> TO DO
Print, in exact form, the lines below from the one containing "You are a GUI" through the one containing "Task: Clear the Ca' d'Zan search query", and omit all others.

> SUPPLIED MATERIAL
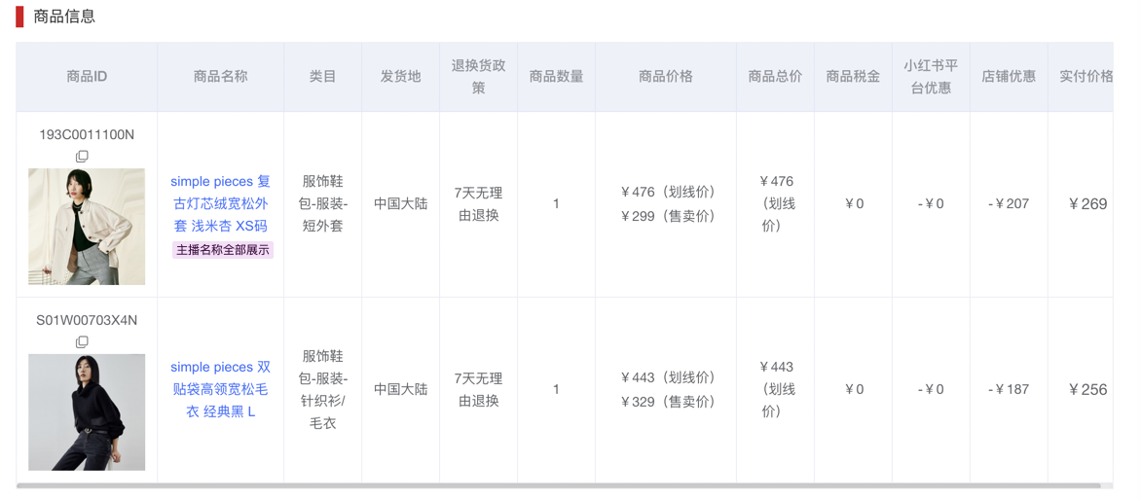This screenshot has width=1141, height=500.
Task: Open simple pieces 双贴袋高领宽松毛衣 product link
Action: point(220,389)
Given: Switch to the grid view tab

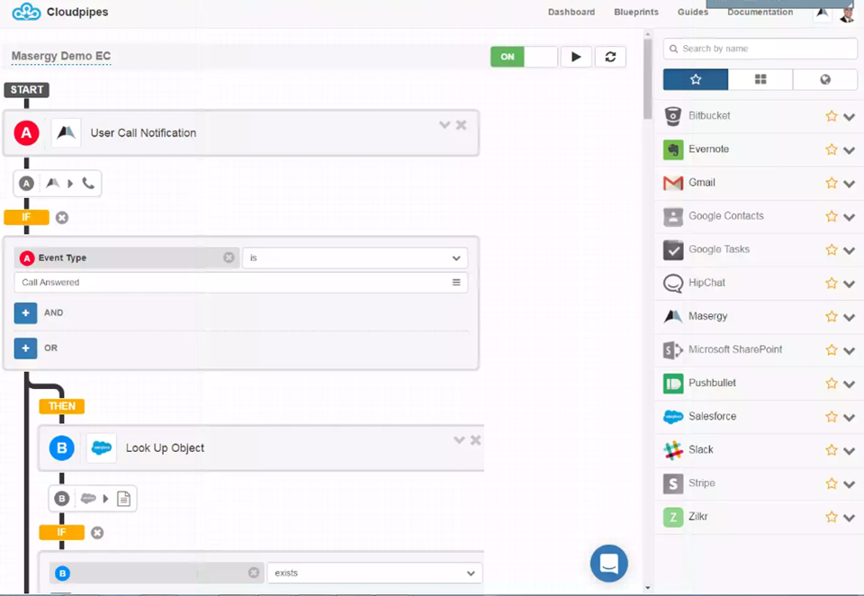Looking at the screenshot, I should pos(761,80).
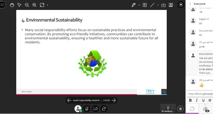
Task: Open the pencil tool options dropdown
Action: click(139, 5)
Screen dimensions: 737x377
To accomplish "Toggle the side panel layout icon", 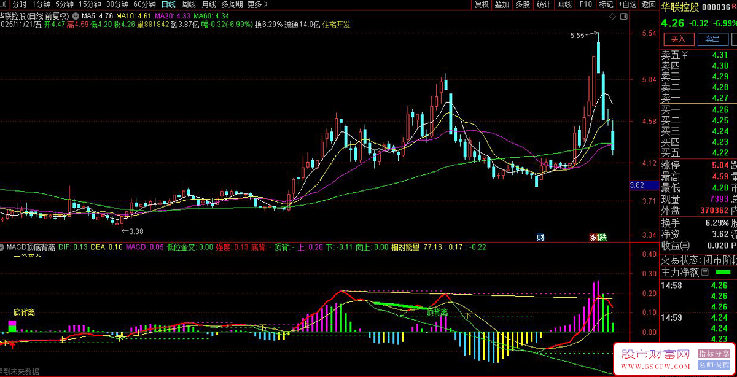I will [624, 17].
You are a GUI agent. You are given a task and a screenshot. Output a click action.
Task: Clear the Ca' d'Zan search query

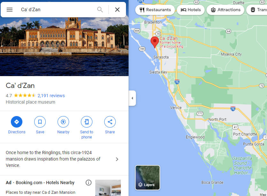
--
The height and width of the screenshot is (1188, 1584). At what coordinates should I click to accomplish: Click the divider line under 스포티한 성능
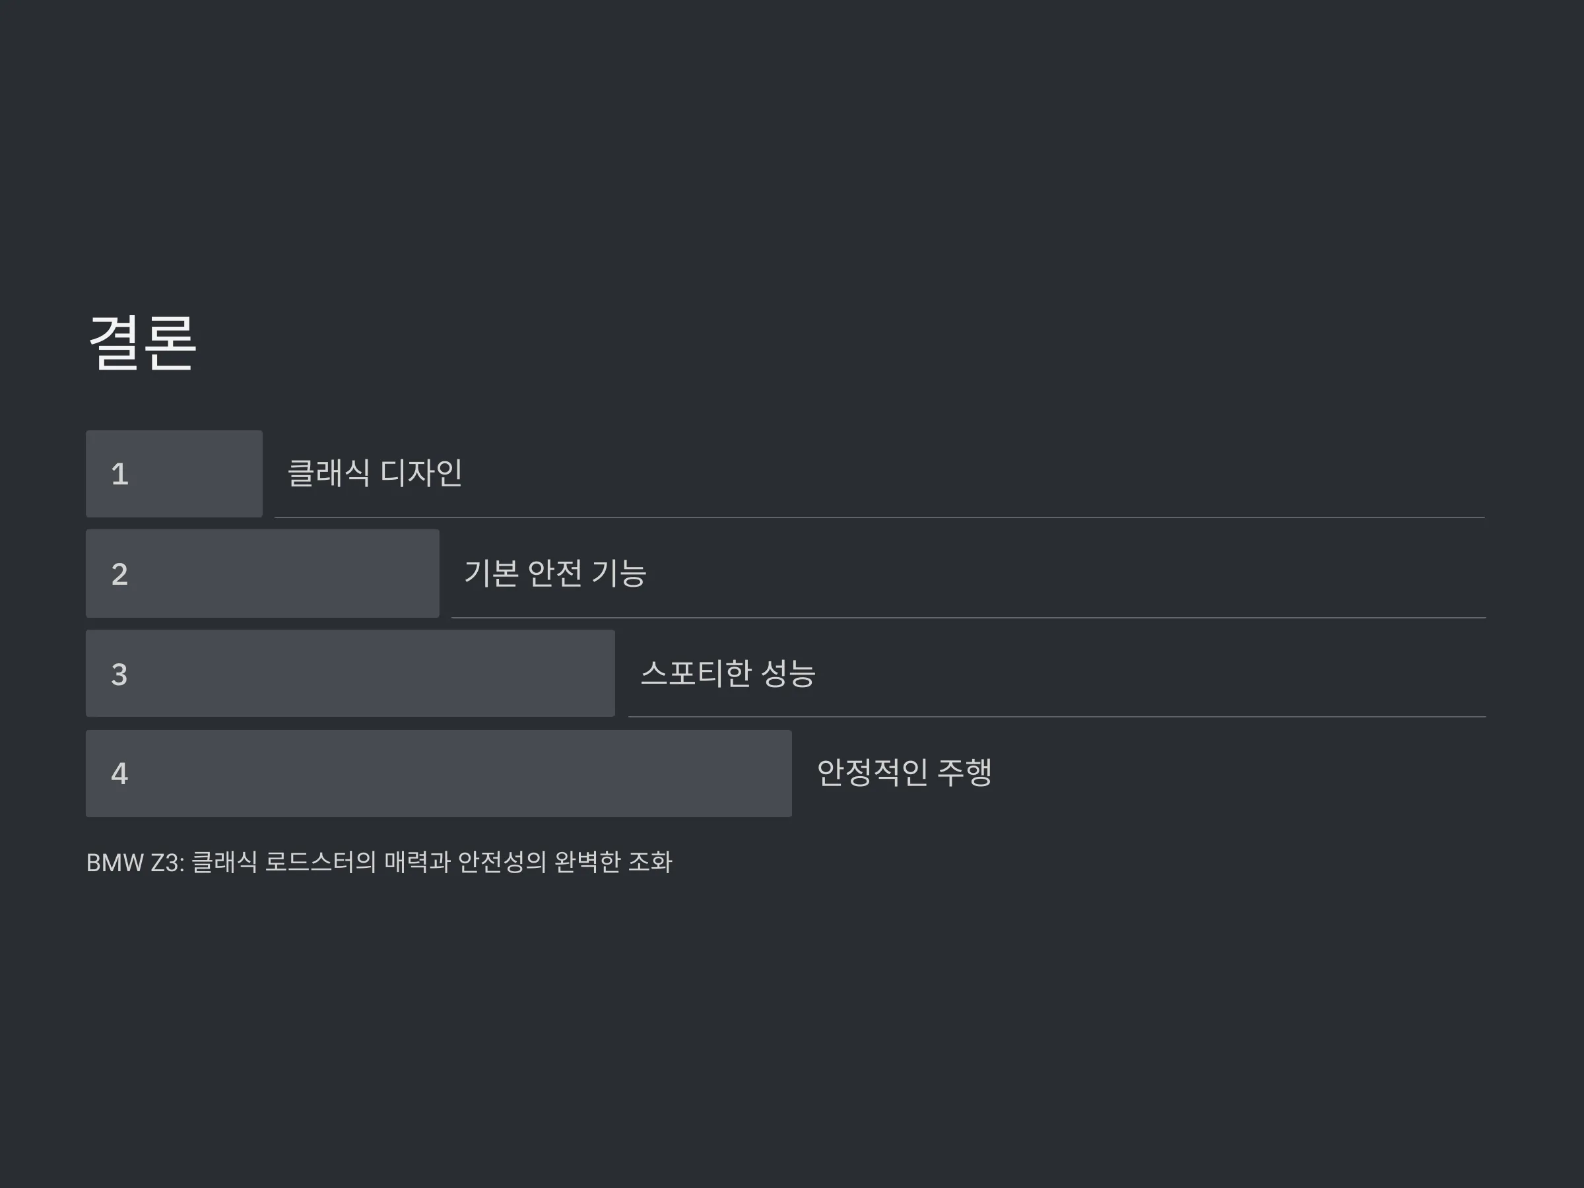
* * *
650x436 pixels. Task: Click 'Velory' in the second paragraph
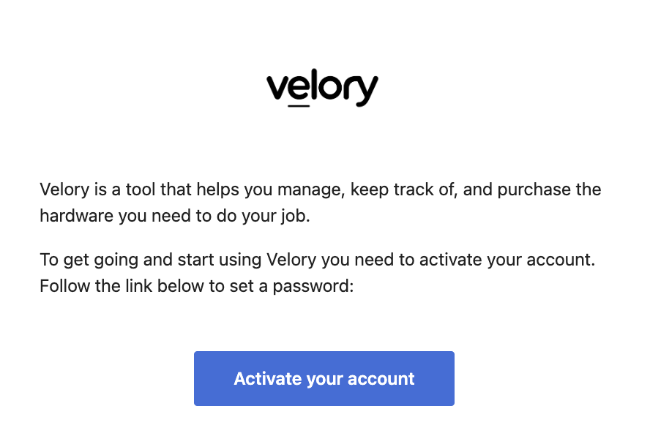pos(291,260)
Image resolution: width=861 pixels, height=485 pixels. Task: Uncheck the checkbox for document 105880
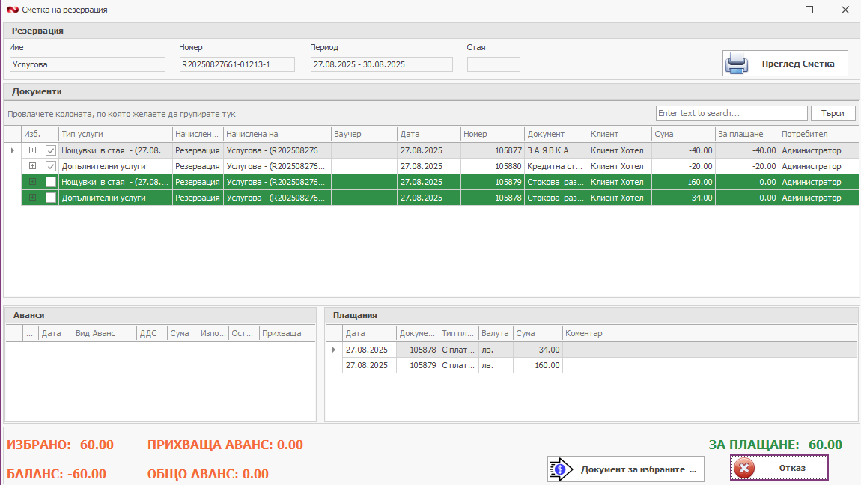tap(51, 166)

> RESULT OF THE EXERCISE
You are a GUI agent. You are given a task and a screenshot. Output a click action.
Task: Clear the Ca' d'Zan search query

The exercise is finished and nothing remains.